Task details – Please retype, word for word, the line containing "Screen dimensions: 1454x624" and every line after it through the end of the records, leaving out all pictures.

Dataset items
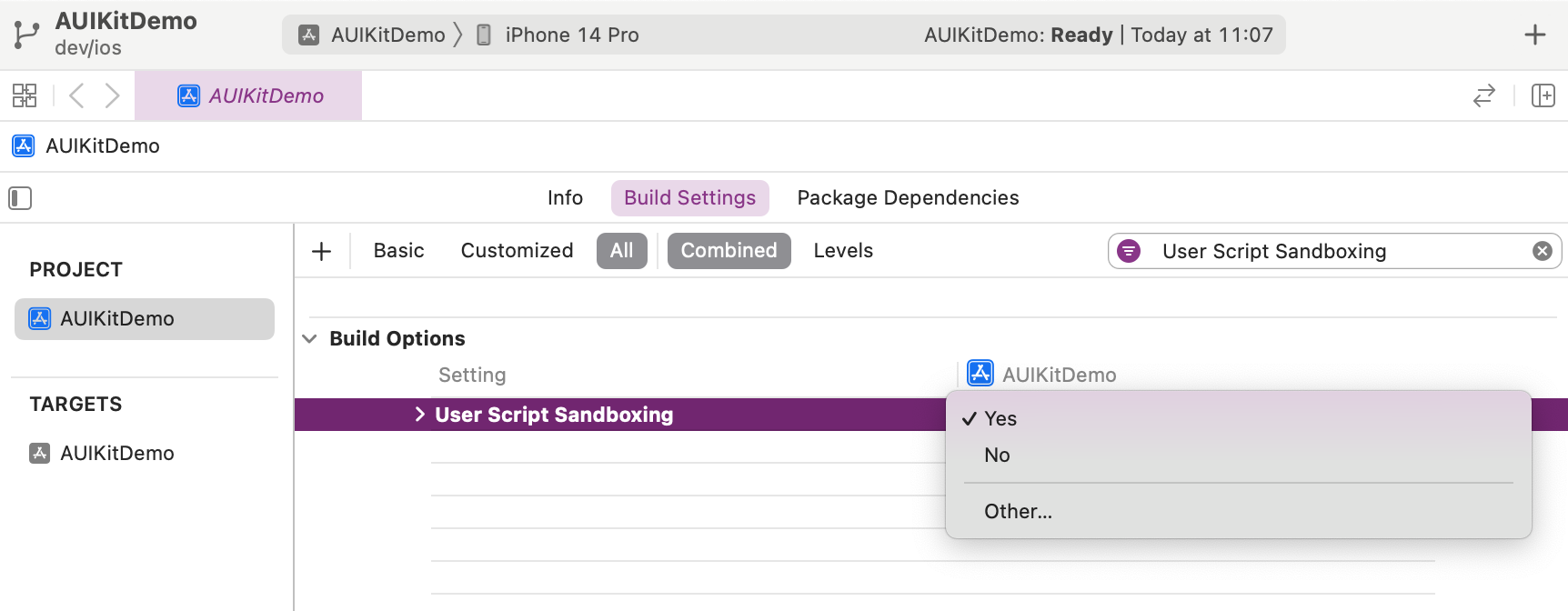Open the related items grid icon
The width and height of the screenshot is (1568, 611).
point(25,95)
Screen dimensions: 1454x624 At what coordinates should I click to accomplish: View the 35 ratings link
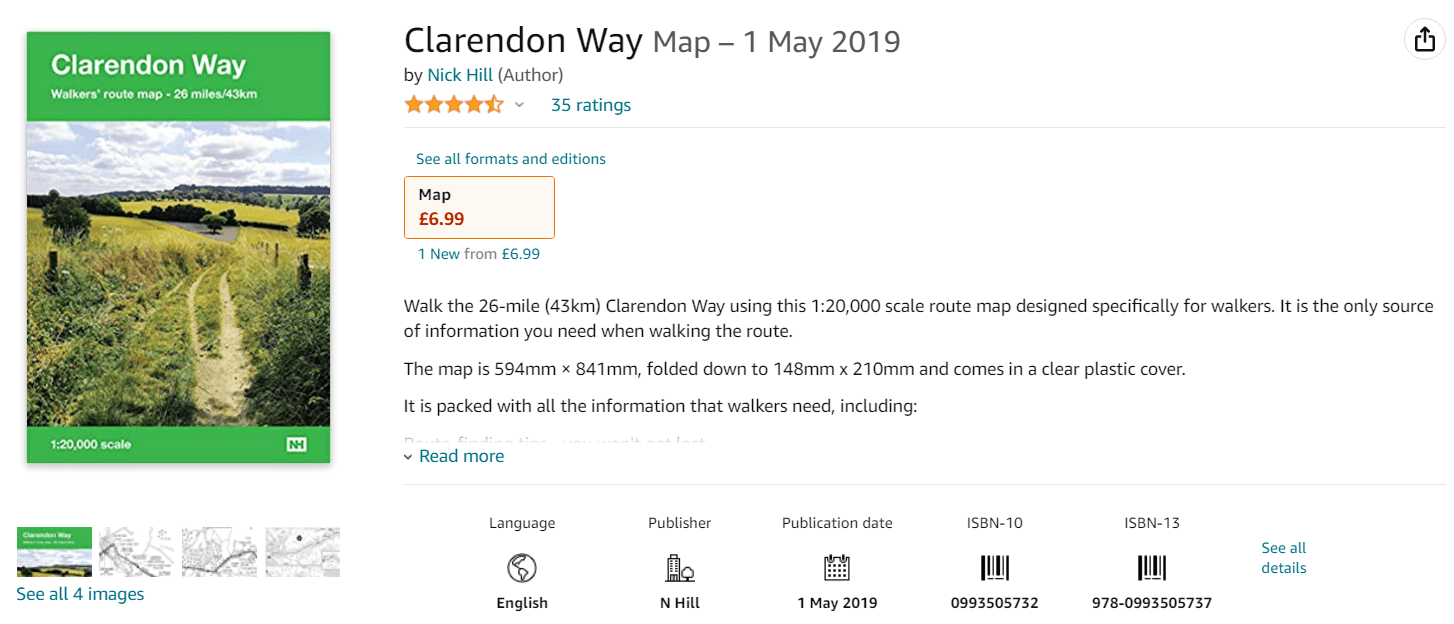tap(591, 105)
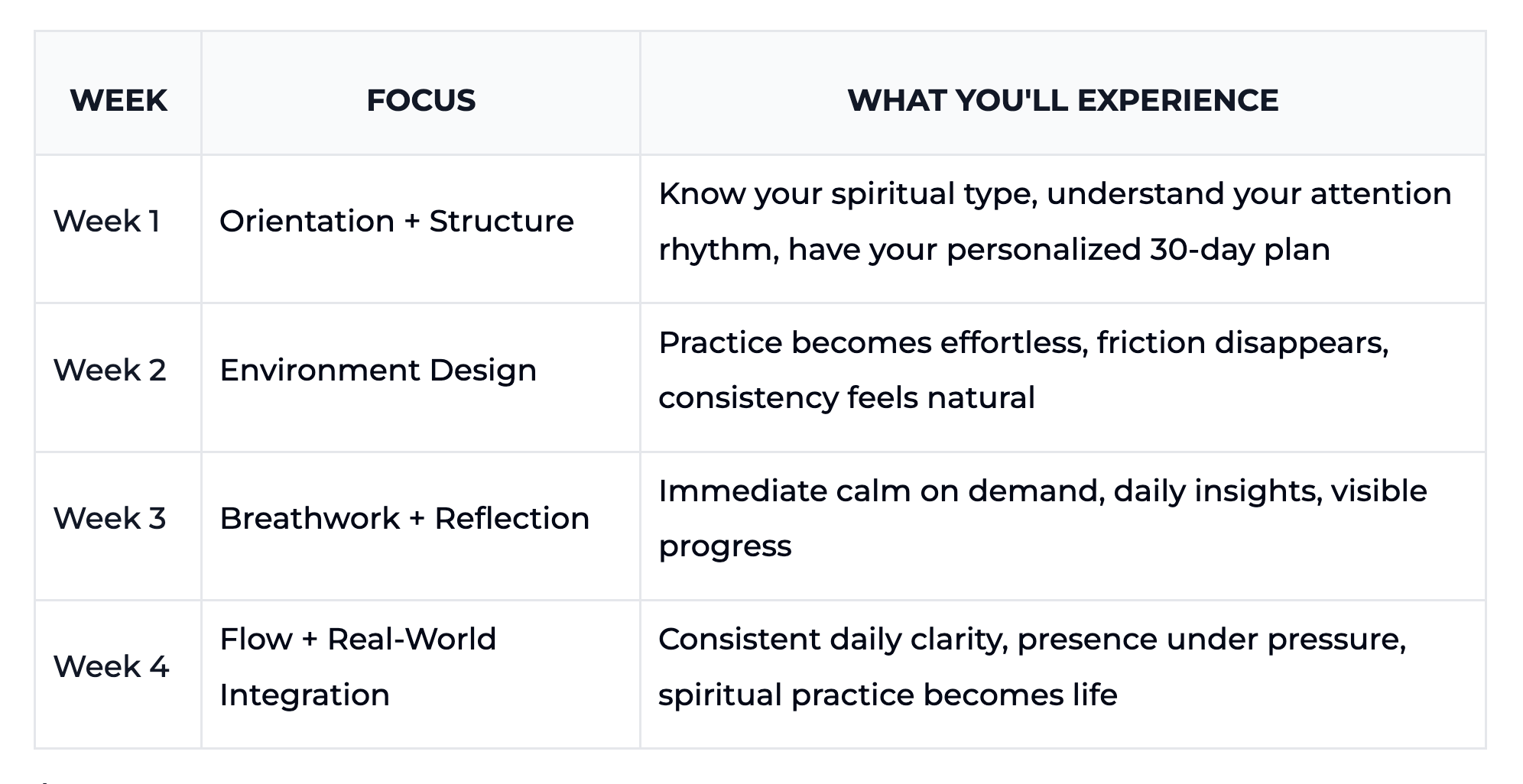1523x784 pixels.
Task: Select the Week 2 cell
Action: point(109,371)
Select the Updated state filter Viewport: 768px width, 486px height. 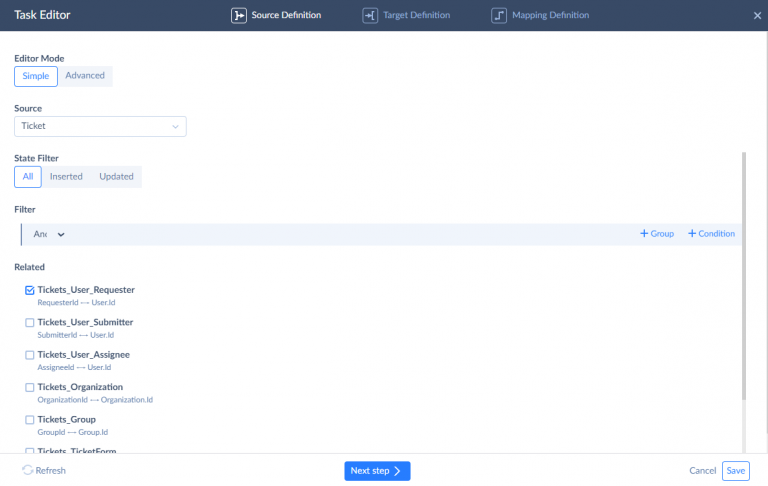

Response box –
Screen dimensions: 1454x624 At what coordinates should I click to accomplish: View the 35 ratings link
tap(591, 105)
1523x784 pixels.
Task: Select the Week 2 cell
Action: point(109,371)
Select the Updated state filter Viewport: 768px width, 486px height. 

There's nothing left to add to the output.